Determination of carboxyhemoglobin in the presence of other blood hemoglobin pigments by visible spectrophotometry

Abstract

The convenience of the spectrophotometric method for the determination of carboxyhemoglobin has been tempered by the observation that the analysis of postmortem bloods is often biased by the presence of pigments other than oxyhemoglobin, carboxyhemoglobin, and reduced hemoglobin. These other pigments include most prominently methemoglobin and sulfhemoglobin. Using a microprocessor-controlled spectrophotometer, a method was developed depending on absorbance difference measurements at isosbestic points for oxyhemoglobin, carboxyhemoglobin, and reduced hemoglobin that is accurate down to 2% carboxyhemoglobin in fresh blood.

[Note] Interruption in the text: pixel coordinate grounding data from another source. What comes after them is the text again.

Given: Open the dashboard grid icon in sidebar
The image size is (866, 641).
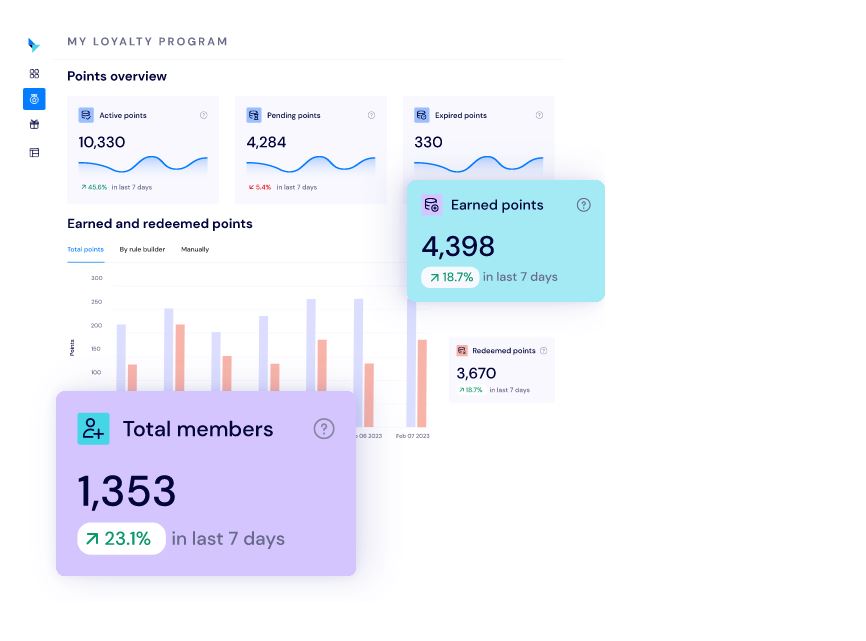Looking at the screenshot, I should coord(34,73).
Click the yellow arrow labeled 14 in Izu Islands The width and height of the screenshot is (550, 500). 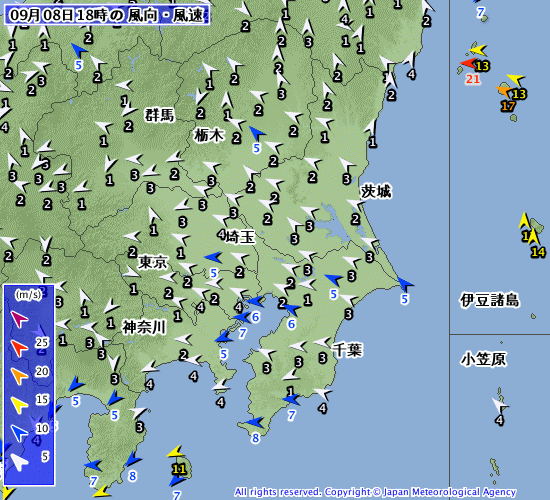534,237
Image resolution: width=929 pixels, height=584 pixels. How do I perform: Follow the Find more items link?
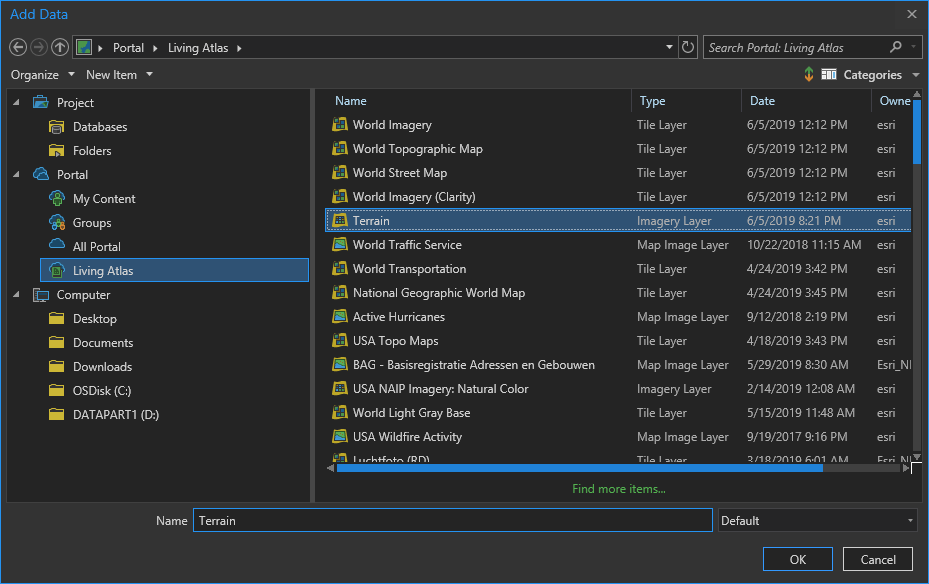tap(618, 489)
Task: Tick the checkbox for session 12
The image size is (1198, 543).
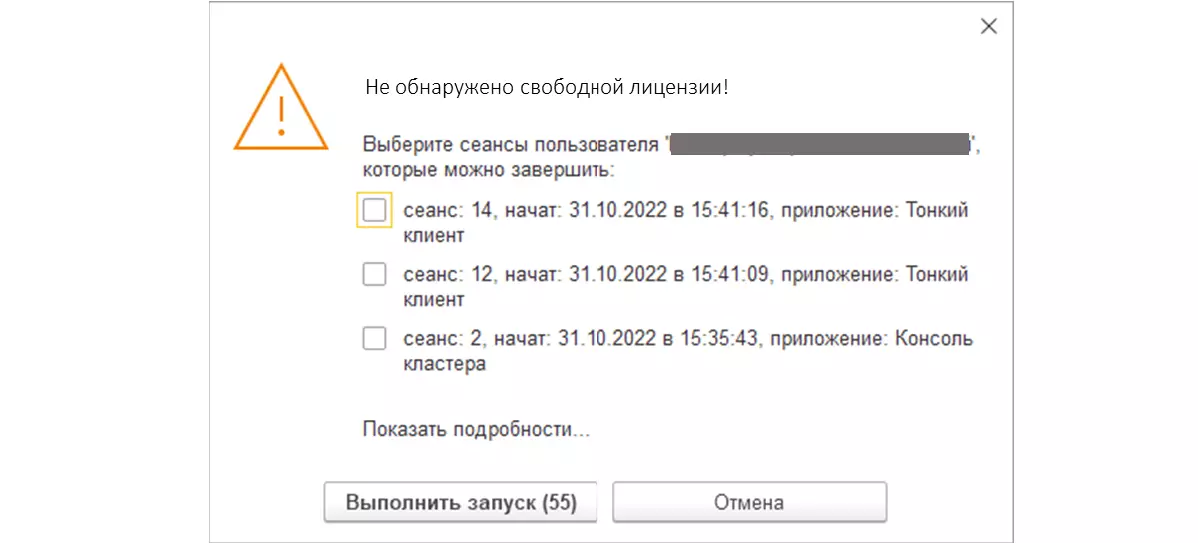Action: pyautogui.click(x=374, y=274)
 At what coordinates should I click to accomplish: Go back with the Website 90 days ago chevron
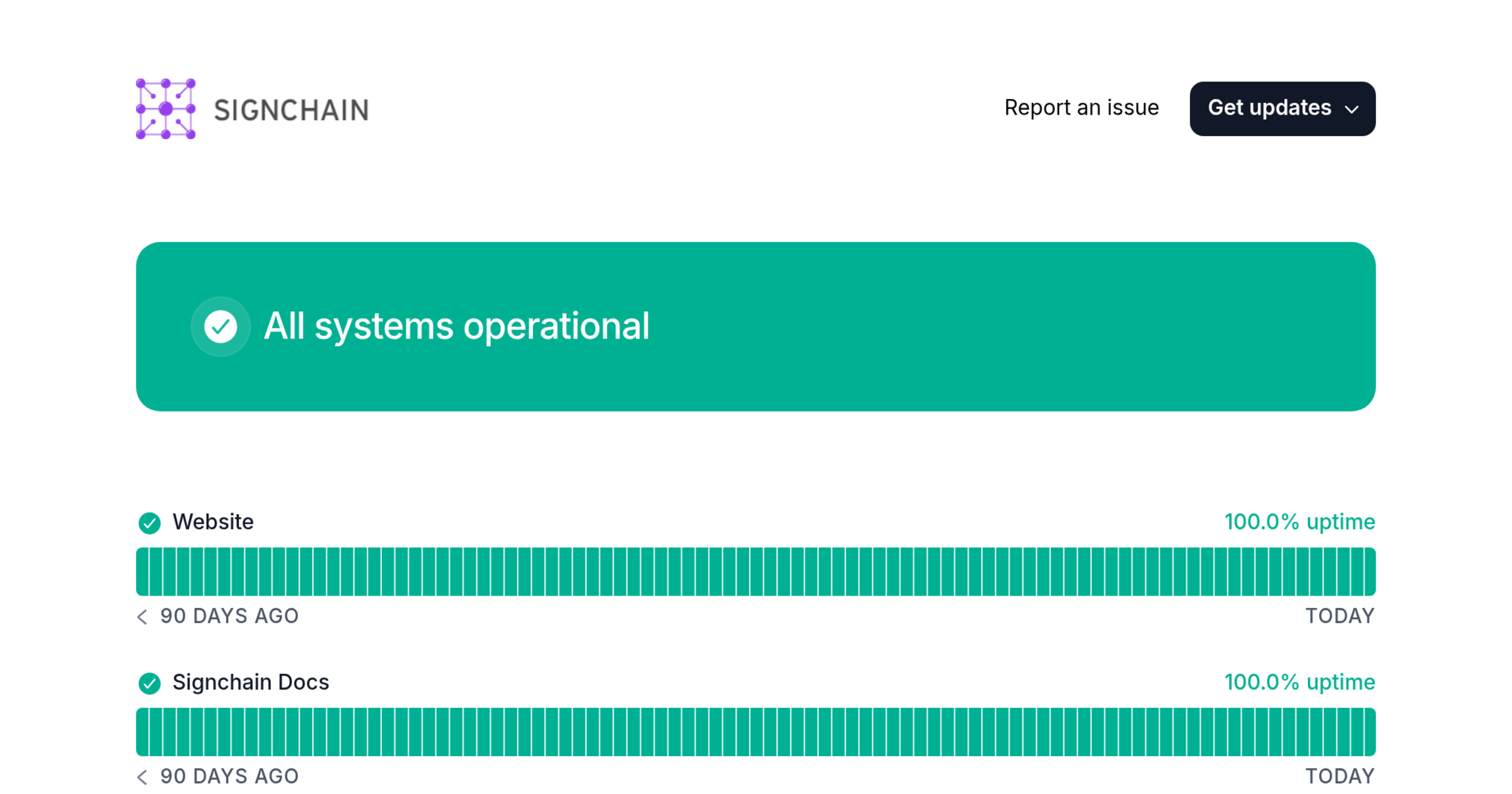pyautogui.click(x=142, y=616)
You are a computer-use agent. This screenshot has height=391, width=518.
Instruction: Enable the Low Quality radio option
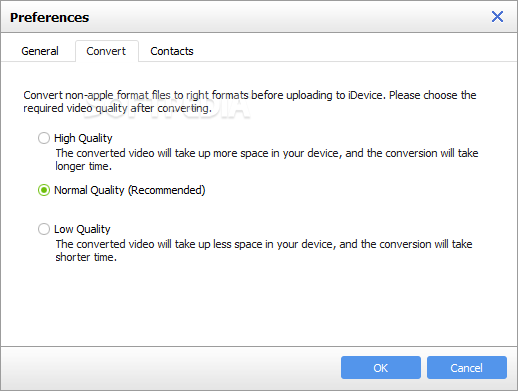pyautogui.click(x=44, y=229)
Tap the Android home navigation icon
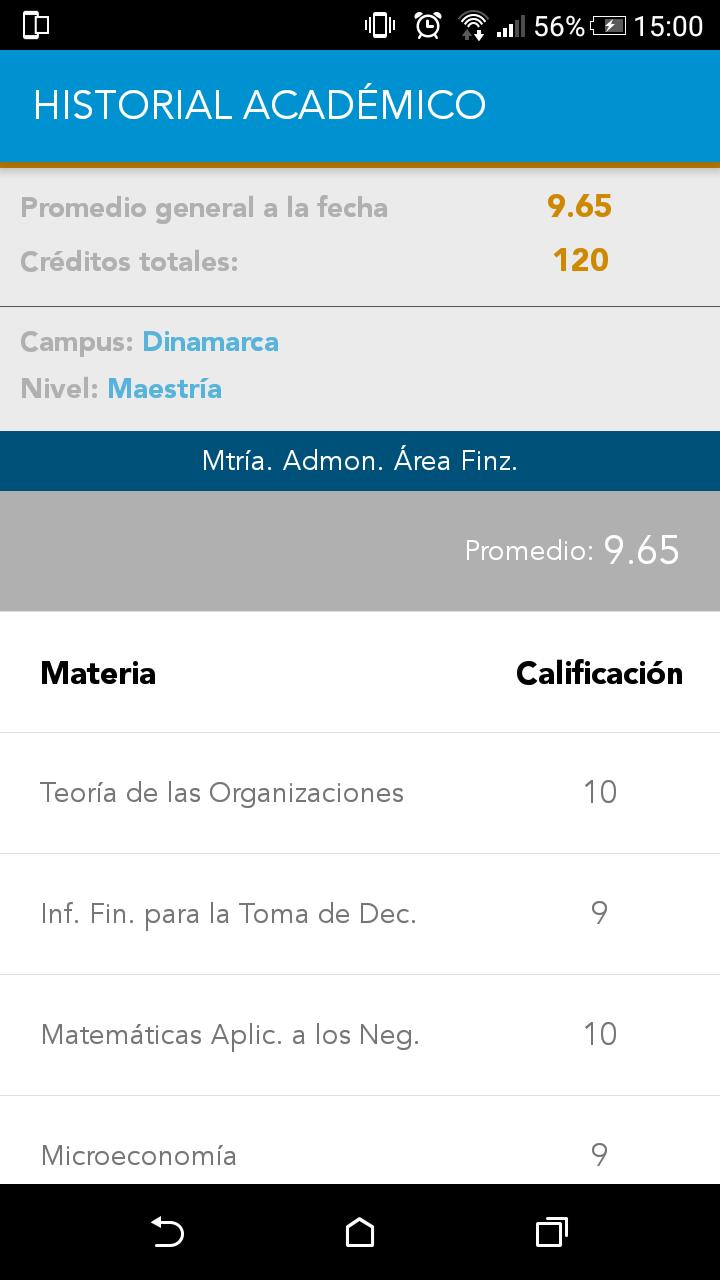Screen dimensions: 720x1280 click(360, 1232)
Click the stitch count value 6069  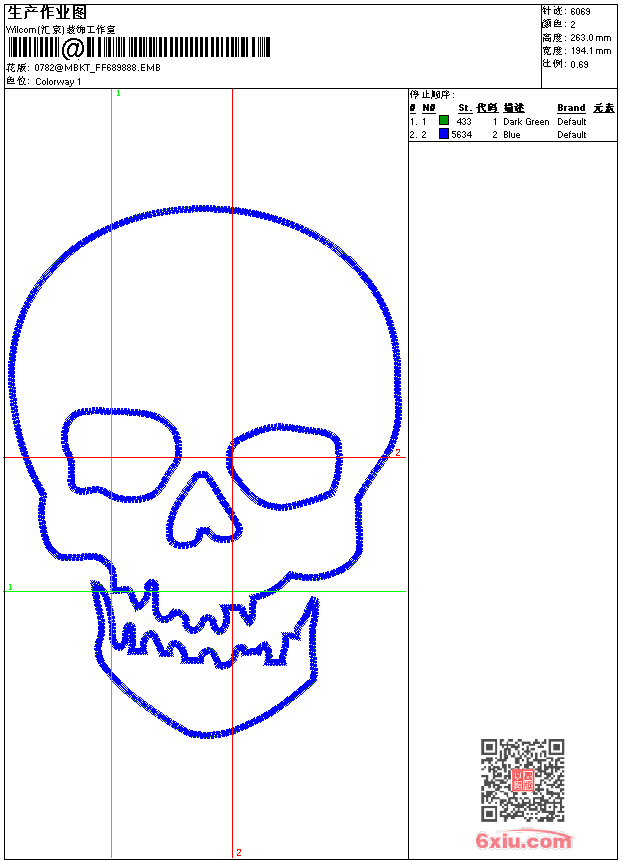click(580, 12)
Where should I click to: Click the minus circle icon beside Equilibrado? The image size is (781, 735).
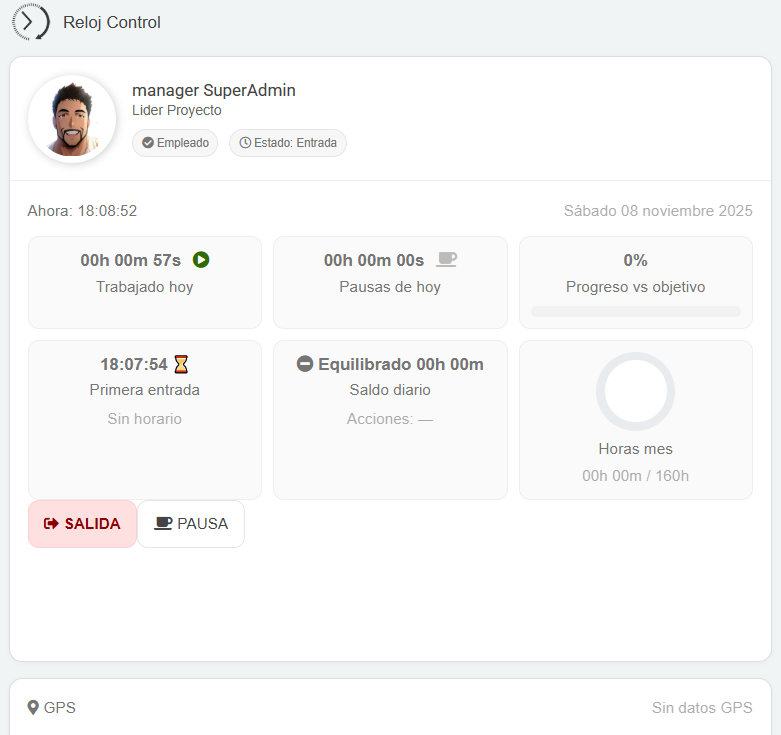pyautogui.click(x=305, y=364)
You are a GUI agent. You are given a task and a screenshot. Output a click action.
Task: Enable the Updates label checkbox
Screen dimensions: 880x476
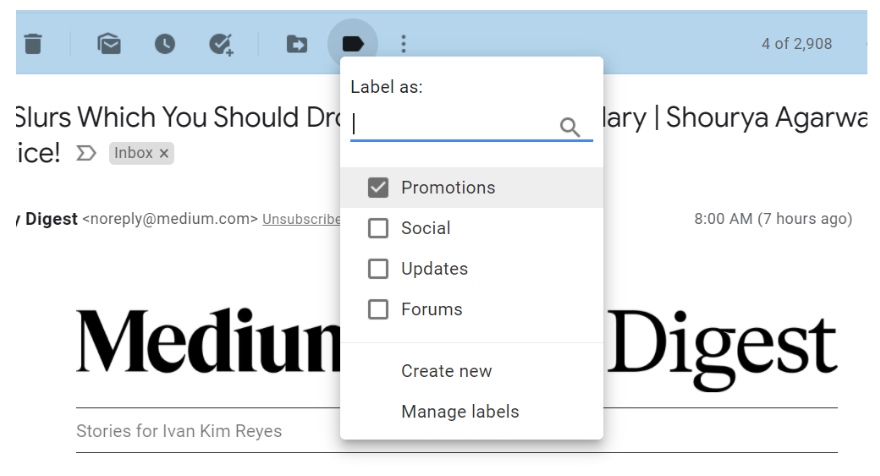pos(378,269)
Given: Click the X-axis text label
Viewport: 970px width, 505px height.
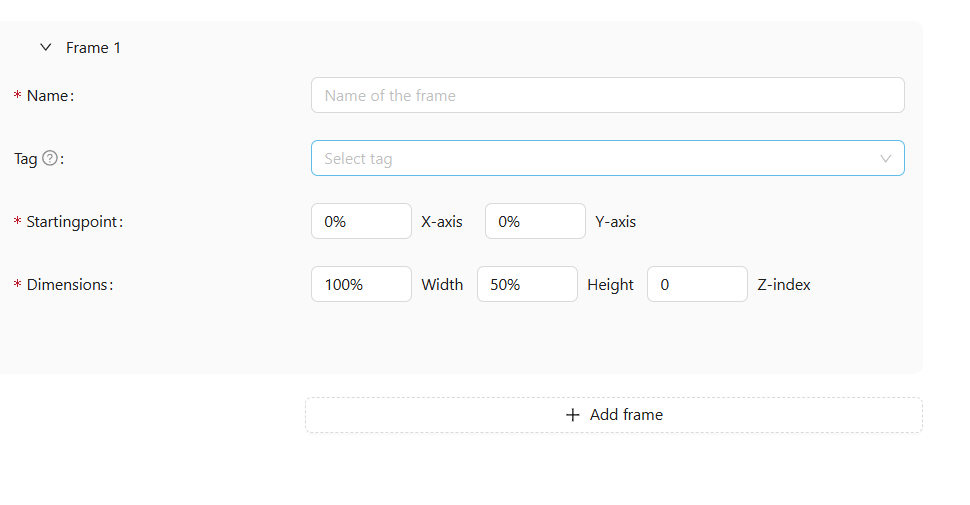Looking at the screenshot, I should 442,221.
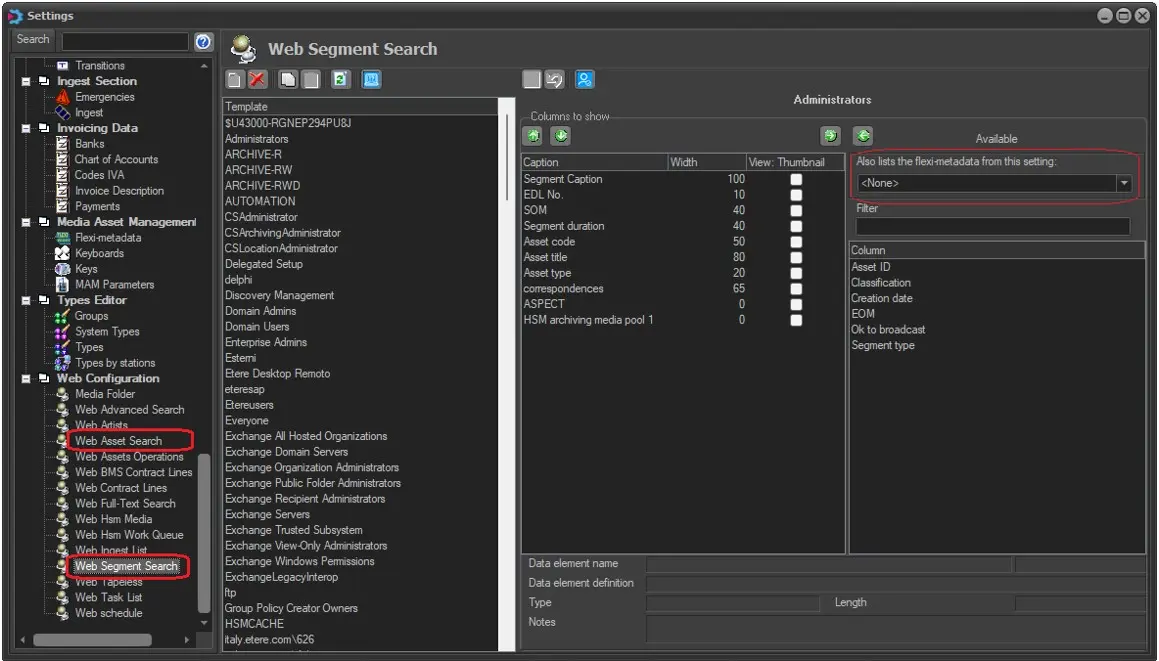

A correction for the error caused by methemoglobin is part of the method. Qualitative confirmation of carboxyhemoglobin by examination of spectra details, sodium dithionite reduction, and first derivative spectra is described. The analysis of denatured and autolyzed bloods is examined in the context of postmortem case reports. A number of spectra are shown in detail, including methemoglobin, sulfhemoglobin, alkaline hematin, acid hematin, and mixtures of blood pigments containing varying concentrations of carboxyhemoglobin. The method has been shown to be precise, accurate, and reliable for fresh bloods. While accuracy for denatured bloods is diminished, reliability of carboxyhemoglobin identification is maintained. The analysis time is about 5 min for routine blood samples and the method is easily implemented with a precise microprocessor-controlled spectrophotometer.